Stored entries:
>> BEGIN

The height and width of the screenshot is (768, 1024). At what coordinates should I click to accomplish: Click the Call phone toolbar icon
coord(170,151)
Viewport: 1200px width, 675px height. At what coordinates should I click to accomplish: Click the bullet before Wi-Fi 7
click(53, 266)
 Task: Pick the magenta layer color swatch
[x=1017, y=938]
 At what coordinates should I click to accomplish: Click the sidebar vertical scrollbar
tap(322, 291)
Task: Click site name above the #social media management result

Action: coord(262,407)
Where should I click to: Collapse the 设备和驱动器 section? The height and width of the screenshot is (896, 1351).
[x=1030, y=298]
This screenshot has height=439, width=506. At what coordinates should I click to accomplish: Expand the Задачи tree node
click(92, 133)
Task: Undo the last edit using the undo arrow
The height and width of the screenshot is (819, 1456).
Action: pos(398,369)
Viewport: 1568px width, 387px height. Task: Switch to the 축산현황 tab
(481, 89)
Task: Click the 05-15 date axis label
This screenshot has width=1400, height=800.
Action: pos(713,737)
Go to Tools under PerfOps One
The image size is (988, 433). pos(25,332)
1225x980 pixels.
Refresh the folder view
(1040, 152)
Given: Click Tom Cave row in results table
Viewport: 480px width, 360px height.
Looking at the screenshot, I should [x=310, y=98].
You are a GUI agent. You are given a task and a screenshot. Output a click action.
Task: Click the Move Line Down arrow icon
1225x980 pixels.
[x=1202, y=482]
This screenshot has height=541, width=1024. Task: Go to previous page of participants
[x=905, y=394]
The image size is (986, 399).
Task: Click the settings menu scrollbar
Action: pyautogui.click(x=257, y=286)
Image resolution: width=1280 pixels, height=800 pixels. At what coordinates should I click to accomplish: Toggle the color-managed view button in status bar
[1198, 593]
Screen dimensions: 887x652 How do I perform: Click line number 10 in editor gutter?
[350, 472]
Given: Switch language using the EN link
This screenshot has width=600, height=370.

>> END

What needs to be done |
Format the lines above as a JSON list of strings, one string per line, skipping blank lines.

Complete answer |
[
  "The height and width of the screenshot is (768, 1024). At what coordinates should I click to accomplish: Click the Call phone toolbar icon",
  "coord(170,151)",
  "Viewport: 1200px width, 675px height. At what coordinates should I click to accomplish: Click the bullet before Wi-Fi 7",
  "click(53, 266)",
  " Task: Pick the magenta layer color swatch",
  "[x=1017, y=938]",
  " At what coordinates should I click to accomplish: Click the sidebar vertical scrollbar",
  "tap(322, 291)",
  "Task: Click site name above the #social media management result",
  "Action: coord(262,407)",
  "Where should I click to: Collapse the 设备和驱动器 section? The height and width of the screenshot is (896, 1351).",
  "[x=1030, y=298]",
  "This screenshot has height=439, width=506. At what coordinates should I click to accomplish: Expand the Задачи tree node",
  "click(92, 133)",
  "Task: Undo the last edit using the undo arrow",
  "The height and width of the screenshot is (819, 1456).",
  "Action: pos(398,369)",
  "Viewport: 1568px width, 387px height. Task: Switch to the 축산현황 tab",
  "(481, 89)",
  "Task: Click the 05-15 date axis label",
  "This screenshot has width=1400, height=800.",
  "Action: pos(713,737)",
  "Go to Tools under PerfOps One",
  "The image size is (988, 433). pos(25,332)",
  "1225x980 pixels.",
  "Refresh the folder view",
  "(1040, 152)",
  "Given: Click Tom Cave row in results table",
  "Viewport: 480px width, 360px height.",
  "Looking at the screenshot, I should [x=310, y=98].",
  "You are a GUI agent. You are given a task and a screenshot. Output a click action.",
  "Task: Click the Move Line Down arrow icon",
  "1225x980 pixels.",
  "[x=1202, y=482]",
  "This screenshot has height=541, width=1024. Task: Go to previous page of participants",
  "[x=905, y=394]",
  "The image size is (986, 399).",
  "Task: Click the settings menu scrollbar",
  "Action: pyautogui.click(x=257, y=286)",
  "Image resolution: width=1280 pixels, height=800 pixels. At what coordinates should I click to accomplish: Toggle the color-managed view button in status bar",
  "[1198, 593]",
  "Screen dimensions: 887x652 How do I perform: Click line number 10 in editor gutter?",
  "[350, 472]",
  "Given: Switch language using the EN link",
  "This screenshot has width=600, height=370."
]